Although they used different metrics to assess mental health markers in the youth, the study authors assert that the participants’ mental health is comparable to the general population of youth as reported by the Centers for Disease Control and Prevention’s Youth Risk Behavioral Survey from 2021.
“Among our participants at baseline lifetime suicidal ideation, plan and attempts were comparable to those of the general population, and after 24-months following initiation of medical intervention with GnRHa, were lower than the national average,” the study authors write.
Among the limitations of the study noted in the pre-print were the fact that not all of the participants stayed on blockers for 24 months, limiting the authors’ ability to analyze this treatment separate from hormones. And the children typically had at least “some level of parental support.” Such support is associated with better mental health in children with gender dysphoria. So the study authors postulated that their findings might not be generalizable to other children with different family dynamics.
There is no mention of the lack of a control group as a limitation. This is a major criticism that the Cass Review in Britain levied against studies in this medical field and a reason why their findings a typically unreliable, per multiple systematic literature reviews.
The sample size in the puberty blocker study was also small, limiting the ability of the researchers to detect statistically significant shifts in mental health among the children, and in particular among subgroups, such as those who started blockers in one Tanner stage versus another.
The study also relied entirely on self report and the report of parents—another problem that bedevils this field. It is notable that many advocates of pediatric gender medicine have reacted with fury to the assertion by people such as Dr. Hilary Cass, the author of the Cass Review, or Dr. Riittakerttu Kaltiala, chief psychiatrist at the Tampere University Hospital Department of Adolescent Psychiatry in Finland, that researchers should examine objective measures of those who have received gender-transition drugs, such as whether a young person leaves the house, attends school, has a job or has a romantic partner.
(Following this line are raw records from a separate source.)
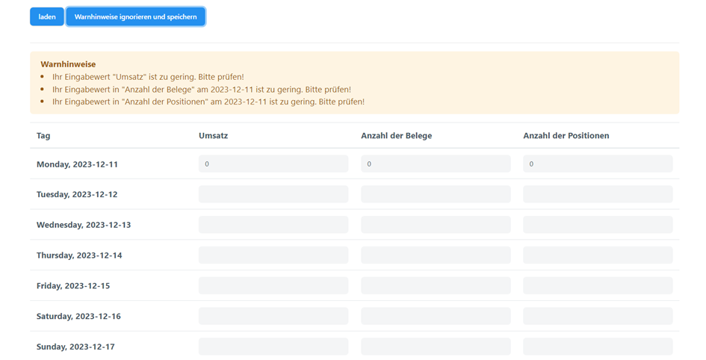Select Anzahl der Positionen field for Wednesday
Viewport: 706px width, 360px height.
point(598,225)
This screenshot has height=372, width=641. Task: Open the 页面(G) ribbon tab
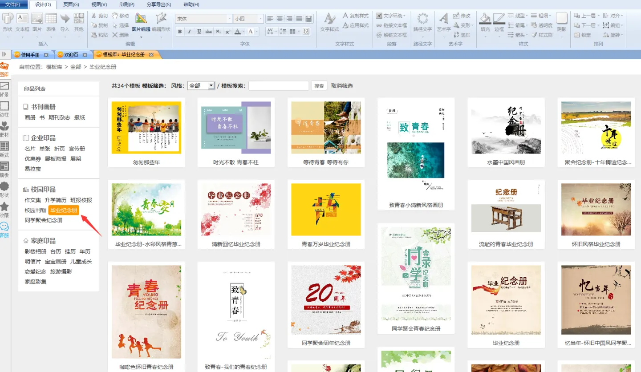tap(71, 4)
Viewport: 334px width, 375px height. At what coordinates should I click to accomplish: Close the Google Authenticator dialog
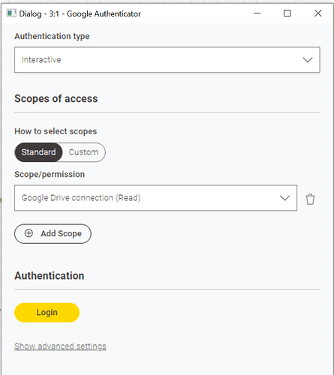[x=318, y=14]
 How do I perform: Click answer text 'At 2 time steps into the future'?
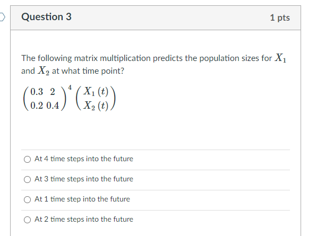click(x=84, y=219)
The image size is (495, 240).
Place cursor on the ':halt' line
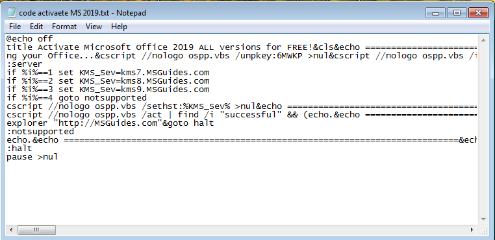pyautogui.click(x=19, y=149)

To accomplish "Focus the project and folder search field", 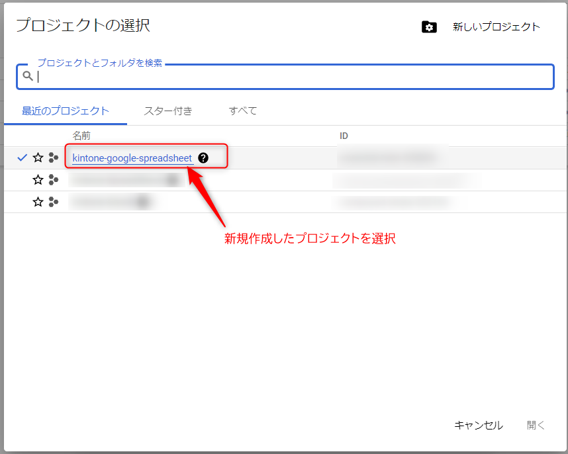I will [291, 77].
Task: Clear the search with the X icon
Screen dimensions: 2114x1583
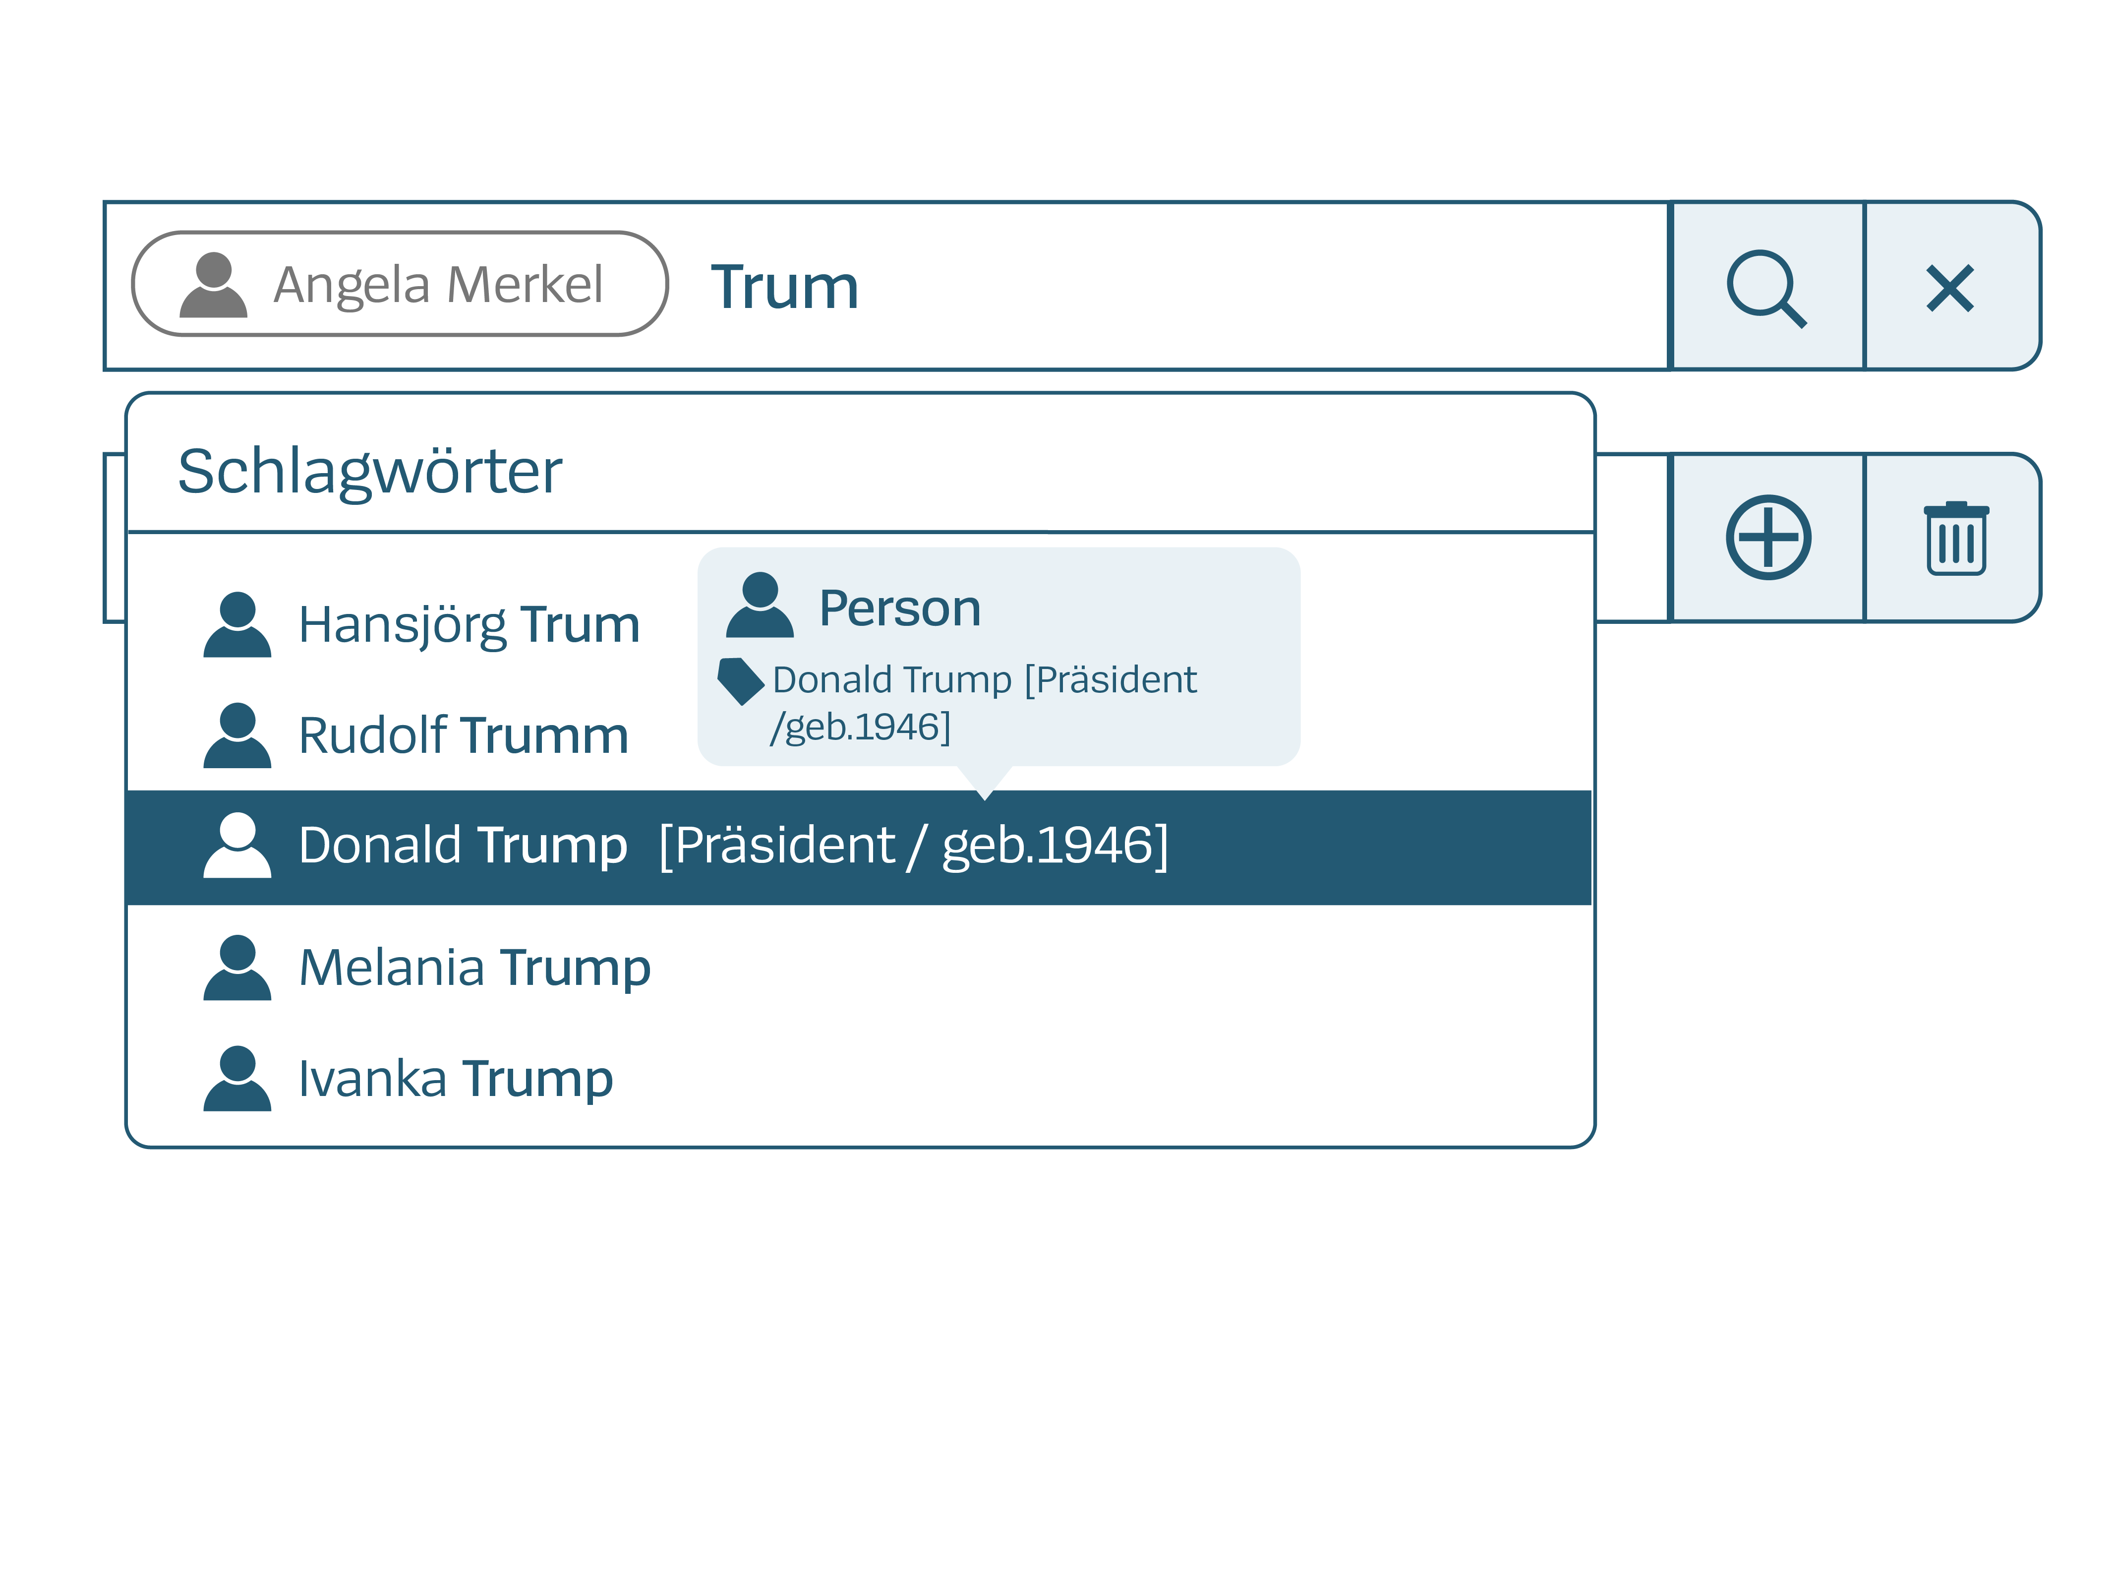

In the Times podcast, Dr. Marci Bowers, a gender-affirming surgeon and the former president of the World Professional Association for Transgender Health, or WPATH, expressed her own disgust at Dr. Cass for seeking such proof that transgender people are objectively functioning better after transitioning. As Dr. Bowers did when I spoke with her last year, she characterized gender-transitioning, including the surgeries she provides, as a panacea.